Supervised learning scheme to learn data, i.e. the given state, by stochastic gradient descent with log overlap loss or MSE loss.

Class Constructor

Construct a Supervised object given a machine, an optimizer, batch size and data, including samples and targets.

Argument Type Description
machine netket.machine.Machine The machine representing the wave function.
optimizer netket.optimizer.Optimizer The optimizer object that determines how the SGD optimization.
batch_size int The batch size used in SGD.
samples List[numpy.ndarray[float64[m, 1]]] The input data, i.e. many-body basis.
targets List[numpy.ndarray[complex128[m, 1]]] The output label, i.e. amplitude of the corresponding basis.
method str=’Gd’ The chosen method to learn the parameters of the wave-function.

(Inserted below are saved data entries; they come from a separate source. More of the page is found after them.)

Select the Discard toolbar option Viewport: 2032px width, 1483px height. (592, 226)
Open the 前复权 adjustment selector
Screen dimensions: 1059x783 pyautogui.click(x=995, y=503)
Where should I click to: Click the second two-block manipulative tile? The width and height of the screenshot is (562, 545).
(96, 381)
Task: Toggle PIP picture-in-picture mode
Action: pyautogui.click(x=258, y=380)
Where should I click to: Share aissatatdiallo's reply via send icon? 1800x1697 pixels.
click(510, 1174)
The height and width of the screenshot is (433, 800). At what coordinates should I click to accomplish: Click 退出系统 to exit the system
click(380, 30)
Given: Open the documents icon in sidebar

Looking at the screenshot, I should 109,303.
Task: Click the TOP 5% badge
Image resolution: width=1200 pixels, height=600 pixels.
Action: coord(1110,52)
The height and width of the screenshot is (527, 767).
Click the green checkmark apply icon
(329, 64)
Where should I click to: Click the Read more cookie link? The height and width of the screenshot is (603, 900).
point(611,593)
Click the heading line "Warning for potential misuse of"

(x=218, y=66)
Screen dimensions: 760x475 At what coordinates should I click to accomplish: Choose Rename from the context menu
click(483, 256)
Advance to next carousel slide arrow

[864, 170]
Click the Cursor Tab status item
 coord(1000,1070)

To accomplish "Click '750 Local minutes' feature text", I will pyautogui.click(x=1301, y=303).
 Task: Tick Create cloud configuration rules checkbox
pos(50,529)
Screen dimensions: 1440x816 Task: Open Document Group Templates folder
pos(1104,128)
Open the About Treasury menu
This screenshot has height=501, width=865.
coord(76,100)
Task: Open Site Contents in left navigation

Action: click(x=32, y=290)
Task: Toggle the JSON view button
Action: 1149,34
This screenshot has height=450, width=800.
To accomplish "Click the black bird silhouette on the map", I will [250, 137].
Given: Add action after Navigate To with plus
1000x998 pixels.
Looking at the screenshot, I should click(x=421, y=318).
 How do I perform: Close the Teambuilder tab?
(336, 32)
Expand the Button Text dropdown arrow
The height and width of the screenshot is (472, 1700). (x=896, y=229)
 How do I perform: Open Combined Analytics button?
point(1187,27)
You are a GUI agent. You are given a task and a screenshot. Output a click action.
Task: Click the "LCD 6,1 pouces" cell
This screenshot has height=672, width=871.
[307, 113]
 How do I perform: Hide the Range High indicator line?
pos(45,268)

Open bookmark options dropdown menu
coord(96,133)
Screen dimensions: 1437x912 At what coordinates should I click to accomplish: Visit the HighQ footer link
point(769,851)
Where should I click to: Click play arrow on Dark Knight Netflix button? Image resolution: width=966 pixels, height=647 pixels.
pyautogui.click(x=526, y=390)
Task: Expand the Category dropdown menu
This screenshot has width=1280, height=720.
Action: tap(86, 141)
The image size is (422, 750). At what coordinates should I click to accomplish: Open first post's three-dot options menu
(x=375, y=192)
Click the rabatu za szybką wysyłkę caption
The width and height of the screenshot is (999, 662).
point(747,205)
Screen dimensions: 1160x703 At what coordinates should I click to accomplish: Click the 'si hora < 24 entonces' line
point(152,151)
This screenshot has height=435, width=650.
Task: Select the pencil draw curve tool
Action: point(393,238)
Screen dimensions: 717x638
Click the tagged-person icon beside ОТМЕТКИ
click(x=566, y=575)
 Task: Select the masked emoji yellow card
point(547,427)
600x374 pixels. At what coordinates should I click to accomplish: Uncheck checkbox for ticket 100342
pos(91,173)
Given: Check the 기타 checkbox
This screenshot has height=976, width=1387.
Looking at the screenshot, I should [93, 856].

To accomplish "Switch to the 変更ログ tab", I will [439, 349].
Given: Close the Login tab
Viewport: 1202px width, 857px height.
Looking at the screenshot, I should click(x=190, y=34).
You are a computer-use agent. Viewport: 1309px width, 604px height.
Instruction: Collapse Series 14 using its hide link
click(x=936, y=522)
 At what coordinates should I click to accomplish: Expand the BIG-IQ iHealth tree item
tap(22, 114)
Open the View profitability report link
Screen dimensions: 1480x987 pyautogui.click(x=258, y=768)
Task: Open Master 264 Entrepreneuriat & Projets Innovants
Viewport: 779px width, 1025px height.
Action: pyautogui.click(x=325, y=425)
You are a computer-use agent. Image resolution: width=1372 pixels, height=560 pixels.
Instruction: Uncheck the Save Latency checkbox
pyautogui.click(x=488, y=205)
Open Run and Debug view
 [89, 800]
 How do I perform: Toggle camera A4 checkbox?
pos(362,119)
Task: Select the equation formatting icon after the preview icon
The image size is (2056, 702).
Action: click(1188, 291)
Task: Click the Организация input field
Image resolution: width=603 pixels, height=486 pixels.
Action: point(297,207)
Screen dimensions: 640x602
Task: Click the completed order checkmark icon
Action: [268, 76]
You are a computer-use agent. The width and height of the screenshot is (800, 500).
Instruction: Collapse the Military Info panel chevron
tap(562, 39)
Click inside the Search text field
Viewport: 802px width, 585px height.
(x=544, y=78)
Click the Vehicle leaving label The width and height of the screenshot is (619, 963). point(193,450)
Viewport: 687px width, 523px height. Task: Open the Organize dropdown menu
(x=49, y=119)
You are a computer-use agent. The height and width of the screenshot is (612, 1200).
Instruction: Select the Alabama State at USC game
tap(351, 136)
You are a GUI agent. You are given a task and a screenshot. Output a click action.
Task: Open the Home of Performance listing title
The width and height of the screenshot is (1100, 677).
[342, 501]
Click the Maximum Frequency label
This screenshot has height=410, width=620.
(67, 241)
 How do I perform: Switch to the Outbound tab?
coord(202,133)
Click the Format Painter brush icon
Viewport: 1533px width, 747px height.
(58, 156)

Possible choices are Gd (Regular Gradient descent), and Sr (Stochastic reconfiguration a.k.a. natural gradient).
diag_shift float=0.01 The regularization parameter in stochastic reconfiguration. The default is 0.01.
use_iterative bool=False Whether to use the iterative solver in the Sr method (this is extremely useful when the number of parameters to optimize is very large). The default is false.
use_cholesky bool=True Whether to use cholesky decomposition. The default is true.

Class Methods

advance

Run one iteration of supervised learning. This should be helpful for testing and having self-defined control sequence in python.

Argument Type Description
loss_function str=’Overlap_phi’ The loss function choosing for learning, Default: Overlap_phi

run

Run supervised learning.

Argument Type Description
n_iter int The number of iterations for running.
loss_function str=’Overlap_phi’ The loss function choosing for learning, Default: Overlap_phi
output_prefix str=’output’ The output file name, without extension.
save_params_every int=50 Frequency to dump wavefunction parameters. The default is 50.

Properties

Property Type Description
loss_log_overlap double The current negative log fidelity.
loss_mse double The mean square error of amplitudes.
loss_mse_log double The mean square error of the log of amplitudes.